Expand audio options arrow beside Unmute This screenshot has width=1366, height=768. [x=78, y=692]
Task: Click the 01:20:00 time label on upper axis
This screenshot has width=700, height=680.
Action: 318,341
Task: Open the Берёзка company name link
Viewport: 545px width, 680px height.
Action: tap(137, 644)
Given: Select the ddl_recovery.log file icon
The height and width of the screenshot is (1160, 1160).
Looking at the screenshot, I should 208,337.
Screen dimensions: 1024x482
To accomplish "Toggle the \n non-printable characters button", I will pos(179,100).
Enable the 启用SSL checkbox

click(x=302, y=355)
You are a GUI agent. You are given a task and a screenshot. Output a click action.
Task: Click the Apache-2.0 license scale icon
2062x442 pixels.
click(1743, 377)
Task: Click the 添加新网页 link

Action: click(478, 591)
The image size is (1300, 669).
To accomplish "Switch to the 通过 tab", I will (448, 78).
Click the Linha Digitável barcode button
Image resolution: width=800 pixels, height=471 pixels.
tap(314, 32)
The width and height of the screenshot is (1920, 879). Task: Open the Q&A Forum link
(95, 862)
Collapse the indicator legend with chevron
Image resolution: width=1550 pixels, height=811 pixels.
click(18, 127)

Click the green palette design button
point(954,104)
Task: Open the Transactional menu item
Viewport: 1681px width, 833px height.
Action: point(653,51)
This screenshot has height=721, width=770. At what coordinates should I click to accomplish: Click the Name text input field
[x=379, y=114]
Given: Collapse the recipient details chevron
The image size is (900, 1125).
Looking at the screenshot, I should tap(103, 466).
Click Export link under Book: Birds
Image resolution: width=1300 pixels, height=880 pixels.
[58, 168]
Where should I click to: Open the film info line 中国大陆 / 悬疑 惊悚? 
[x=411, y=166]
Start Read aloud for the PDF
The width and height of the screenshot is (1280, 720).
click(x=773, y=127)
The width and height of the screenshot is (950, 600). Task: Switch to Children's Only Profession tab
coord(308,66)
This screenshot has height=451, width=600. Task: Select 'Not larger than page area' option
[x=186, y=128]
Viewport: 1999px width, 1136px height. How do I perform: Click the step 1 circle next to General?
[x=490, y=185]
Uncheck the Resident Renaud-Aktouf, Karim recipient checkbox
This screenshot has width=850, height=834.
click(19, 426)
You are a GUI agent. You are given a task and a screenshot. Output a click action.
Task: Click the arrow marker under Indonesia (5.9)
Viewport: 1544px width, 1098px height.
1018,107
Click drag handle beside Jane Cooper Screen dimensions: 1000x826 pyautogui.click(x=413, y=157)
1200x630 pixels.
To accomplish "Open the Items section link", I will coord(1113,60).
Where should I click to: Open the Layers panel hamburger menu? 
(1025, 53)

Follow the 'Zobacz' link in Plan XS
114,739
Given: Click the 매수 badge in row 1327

- [Exercise instructions]: Write out again every entry above, exactly as given.

- [Problem solution]:
Expand audio options arrow beside Unmute This screenshot has width=1366, height=768. [x=78, y=692]
Task: Click the 01:20:00 time label on upper axis
This screenshot has width=700, height=680.
Action: 318,341
Task: Open the Берёзка company name link
Viewport: 545px width, 680px height.
Action: tap(137, 644)
Given: Select the ddl_recovery.log file icon
The height and width of the screenshot is (1160, 1160).
Looking at the screenshot, I should 208,337.
Screen dimensions: 1024x482
To accomplish "Toggle the \n non-printable characters button", I will pos(179,100).
Enable the 启用SSL checkbox

click(x=302, y=355)
You are a GUI agent. You are given a task and a screenshot. Output a click action.
Task: Click the Apache-2.0 license scale icon
2062x442 pixels.
click(1743, 377)
Task: Click the 添加新网页 link

Action: click(478, 591)
The image size is (1300, 669).
To accomplish "Switch to the 通过 tab", I will (448, 78).
Click the Linha Digitável barcode button
Image resolution: width=800 pixels, height=471 pixels.
tap(314, 32)
The width and height of the screenshot is (1920, 879). Task: Open the Q&A Forum link
(95, 862)
Collapse the indicator legend with chevron
Image resolution: width=1550 pixels, height=811 pixels.
click(18, 127)

Click the green palette design button
point(954,104)
Task: Open the Transactional menu item
Viewport: 1681px width, 833px height.
Action: point(653,51)
This screenshot has height=721, width=770. At what coordinates should I click to accomplish: Click the Name text input field
[x=379, y=114]
Given: Collapse the recipient details chevron
The image size is (900, 1125).
Looking at the screenshot, I should tap(103, 466).
Click Export link under Book: Birds
Image resolution: width=1300 pixels, height=880 pixels.
[58, 168]
Where should I click to: Open the film info line 中国大陆 / 悬疑 惊悚? 
[x=411, y=166]
Start Read aloud for the PDF
The width and height of the screenshot is (1280, 720).
click(x=773, y=127)
The width and height of the screenshot is (950, 600). Task: Switch to Children's Only Profession tab
coord(308,66)
This screenshot has height=451, width=600. Task: Select 'Not larger than page area' option
[x=186, y=128]
Viewport: 1999px width, 1136px height. How do I perform: Click the step 1 circle next to General?
[x=490, y=185]
Uncheck the Resident Renaud-Aktouf, Karim recipient checkbox
This screenshot has width=850, height=834.
click(19, 426)
You are a GUI agent. You are given a task and a screenshot. Output a click action.
Task: Click the arrow marker under Indonesia (5.9)
Viewport: 1544px width, 1098px height.
1018,107
Click drag handle beside Jane Cooper Screen dimensions: 1000x826 pyautogui.click(x=413, y=157)
1200x630 pixels.
To accomplish "Open the Items section link", I will coord(1113,60).
Where should I click to: Open the Layers panel hamburger menu? 
(1025, 53)

Follow the 'Zobacz' link in Plan XS
114,739
Given: Click the 매수 badge in row 1327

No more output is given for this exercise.